The Fair Work Commission's Response To COVID-19 & JobKeeper
Recently, the President of the Fair Work Commission (FWC) released a statement regarding the FWC’s JobKeeper response to COVID-19. This article aims to highlight the key changes that might impact your workplace.
JobKeeper Enabling Directions
The Fair Work Act was temporarily amended to assist with the introduction of the JobKeeper payment scheme. There are three types of enabling directions introduced to workplaces to achieve this, they are:
Employers’ giving employees temporary or partial stand down directions
Employers’ temporarily altering the employee’s usual duties and locations of work in certain circumstances
Allowing employees to alter their days and times of work and use annual leave in certain circumstances.

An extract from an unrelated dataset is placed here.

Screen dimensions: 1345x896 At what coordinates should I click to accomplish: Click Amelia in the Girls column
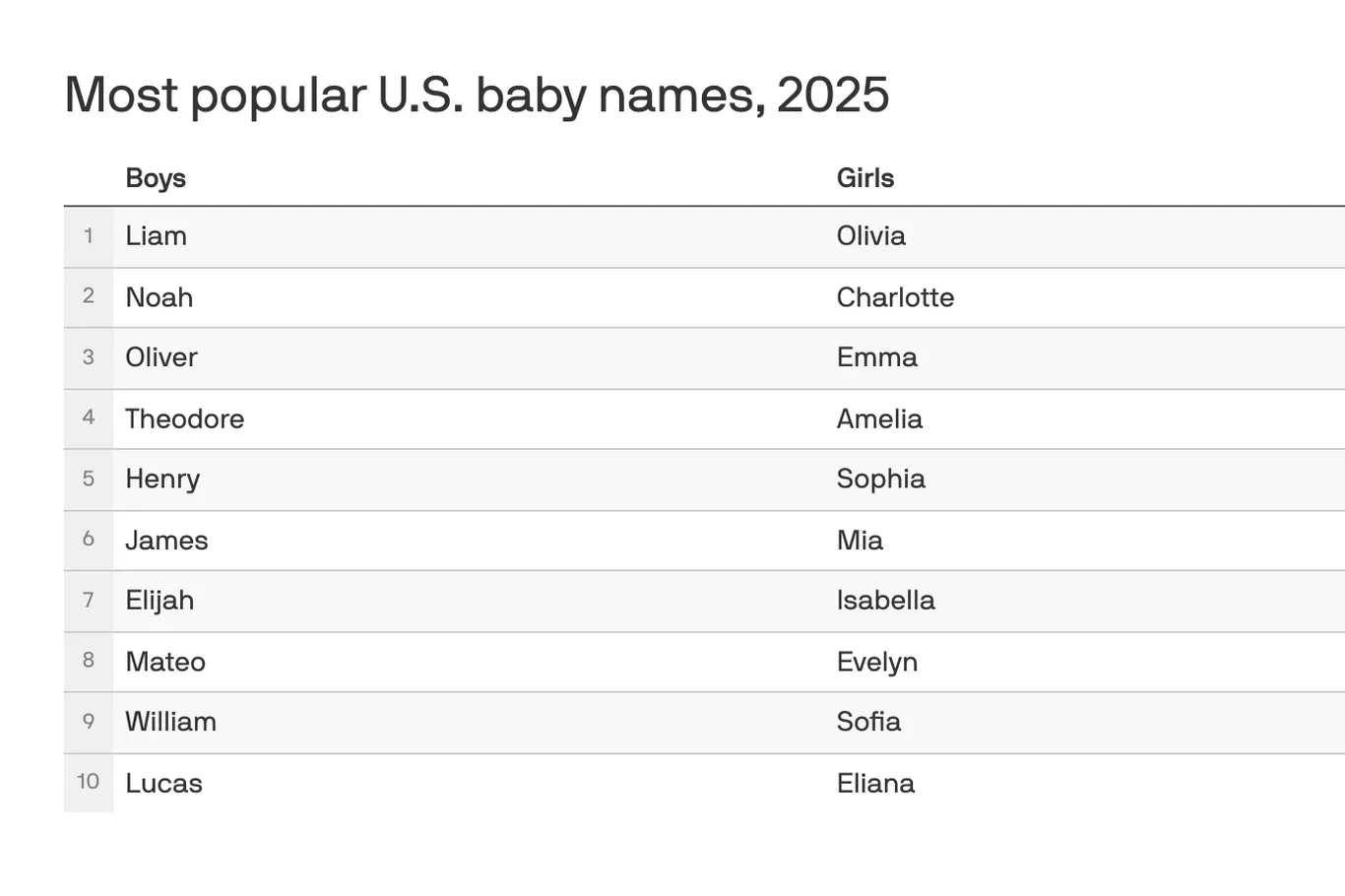click(879, 418)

The new provisions allow employees who have been stood down to engage in reasonable secondary employment, training or professional development. Overall, as an employer you now have greater flexibility to stand down an employee or alter their nature of work in certain circumstances. This is a temporary modification of the employment terms which allow the employer to reduce an employee’s hours of work, alter their duties and location of work. However, in any circumstance these directions must be reasonable.

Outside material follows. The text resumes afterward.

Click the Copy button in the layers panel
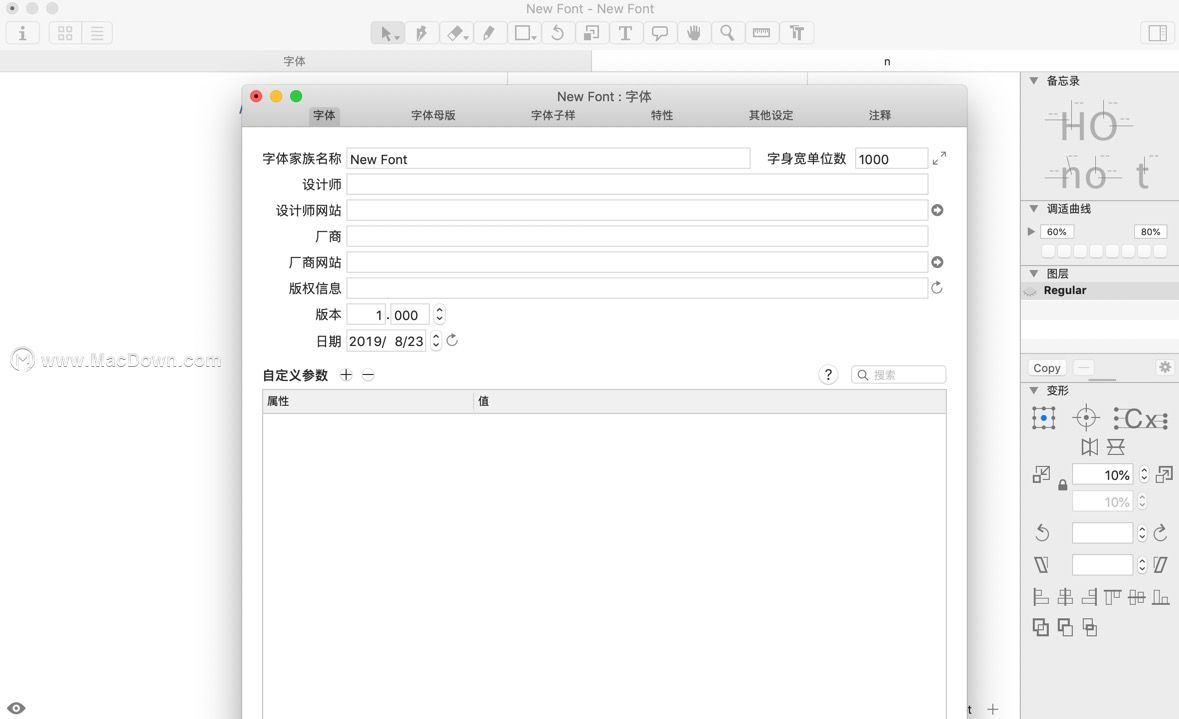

The FWC has also varied modern awards and enterprise agreements in an attempt to provide flexibility for employers and employees to make changes in their respective workplaces. As an employer or an employee, you should keep yourself updated on these changes made to your respective award or enterprise agreement.
Additionally, if you believe you are eligible for JobKeeper payment you can apply for the scheme through the Business Portal on your MyGov account. However, we advise first reading through the processes listed on the ATO website.

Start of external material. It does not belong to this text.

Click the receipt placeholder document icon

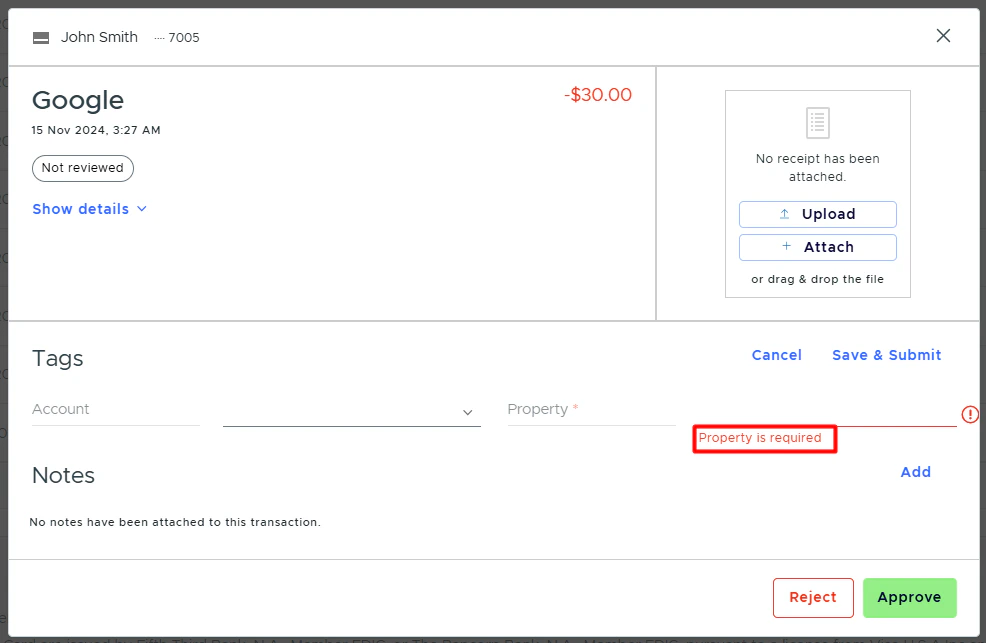click(817, 122)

The FWC’s New Approaches program has become increasingly useful in these turbulent times of COVID-19. The FWC works alongside employers and unions in an attempt to establish and build cooperative and productive workplaces. This is achieved through the FWC providing services of training and assistance in collaborative workplace changes.
The program has proven to be successful and this was demonstrated in the FWC’s work in the disability services sector with the National Disability Services, the Australian Services Union, the Health Services Union, and the United Workers Union. These parties were able to discuss the challenges of COVID-19 and formalise solutions to effectively support the disability support workers during these turbulent circumstances.